WHO commends Ghana for eliminating sleeping sickness-As world marks NTDs Day

The World Health Organisation (WHO) has commended Ghana for eliminating sleeping sickness, one of the neglected tropical diseases (NTDs).
The elimination of the disease, also known as Human African Trypanosomiasis, brings to three the number of NTDs eliminated in the country.

The other two are Guinea worm, which was eliminated in 2015, and trachoma, eliminated in 2018.

The Country Representative of WHO, Dr Francis Kasolo, conveyed the commendation of the global body at the country-level commemoration of this year’s World Neglected Tropical Diseases Day, yesterday.

He said the day aimed to mobilise political will and secure commitments to eliminate NTDs in line with the global NTD roadmap 2021-2030.

“For effective control and elimination of the NTDs that are endemic in the country, there needs to be improved healthcare services operating in an efficient health system with well-managed supply chain management which ensures universal access to quality assured medicines.


NTDs are a group of 20 infections and parasitic diseases that are widespread in the world’s poorest, remote and urban areas, where water safety, sanitation and access to health care are substandard.

The Ghana Health Service (GHS) data show that 14 out the 20 were endemic in the country, with cases in all regions.

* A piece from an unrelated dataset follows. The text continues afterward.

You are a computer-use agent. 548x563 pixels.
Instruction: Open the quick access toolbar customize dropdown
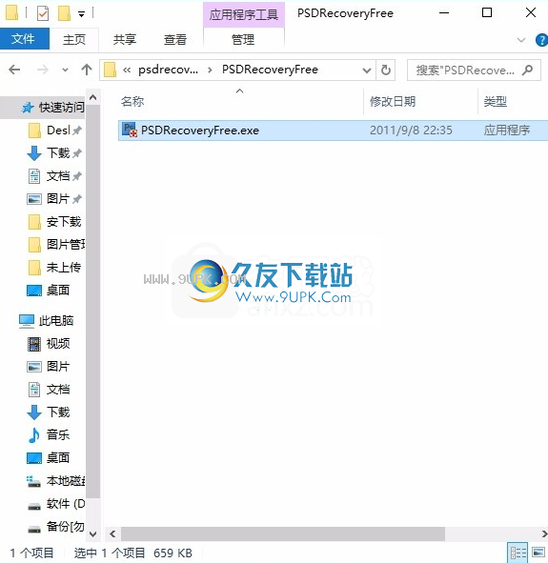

The 14 NTDs in the country include elephantiasis, lymphatic filariasis, yaws, bilharzia, buruli ulcer, leprosy, snake bites, intestinal worms, trachoma, which has now been eliminated.

NTDs cause blindness, excessive and abnormal swelling of the limbs and other body parts as well as skin rashes and thickening.

Marked every January 30, this year’s commemoration was on the theme: “Act now.

Act together.

Invest in Neglected Tropical Diseases.”

The day is marked to create more awareness and garner the needed financial, technical and support for management and eradication of NTDs.

WHO said NTDs were preventable and treatable when detected early and when people used clean water, handled food well, practised good hygiene and reduced environmental risks.

It said those diseases were “neglected” because they were almost absent from the global health agenda, receive little funding and were associated with stigma and social exclusion.

Confront inequalities

“WHO is calling on all, especially leaders and communities, to confront the inequalities that drive NTDs and to make bold, sustainable investments to free the world’s most vulnerable communities affected by NTDs from a vicious cycle of disease and poverty.

“The Interagency Country Coordinating Committee (ICCC) is encouraged to continue advocacy and engagement with other sectors such as finance, education, agriculture, water supply, sanitation and environment to address cross-cutting issues in the elimination of NTDs,” Dr Kasolo said.

He commended the country’s funding partners who had continuously supported the fight against NTDs and also urged the government to allocate adequate resources for NTDs’ prevention, control elimination and eradication.

Public education

The Deputy Director-General of the Ghana Health Service (GHS), Dr Anthony Ofosu, underscored the critical role of public education, such as the commemoration, in managing and eliminating NTDs.

He said the NTD programme and partners had been working tirelessly to make great gains in the elimination of the diseases in the country.

“Suffice it to say that GHS needs to maximise the partnership with other governmental and non-governmental organisations, civil society organisations and partners in-country and work together for the advancement of the control and elimination of NTDs,” Dr Ofosu stated.

He said the inter-sectorial collaboration should maximise resources, enhance efficiency and lead to cross-organisational fertilisation.

Stigma and prevention

The Manager of the NTDs Programme, Dr Kofi Asemanyi-Mensah, asked the public to desist from stigmatising affected persons because that deterred them from coming out to seek medical care.

In his presentation, he provided evidence to the effect that NTDs were purely health conditions that were curable and preventable.

Dr Asemanyi-Mensah, therefore, urged the public to adhere to preventive measures such as keeping clean environments, avoiding open defecation, using insecticide treated mosquito nets, washing hands often under running water, among others.

“By controlling environmental factors that invite NTDs, people can reduce their risk.

For instance, eliminating areas of stagnant water, where mosquitoes like to breed, will reduce the risk of mosquito-borne diseases, or sleeping under a treated bed net will reduce the risk of diseases carried by flies that circulate at night,” he stated.

The Ambassador for the National NTDs Campaign, Rev. Joyce Aryee, appealed to the people to adhere strictly to basic sanitary principles to help eradicate NTDs.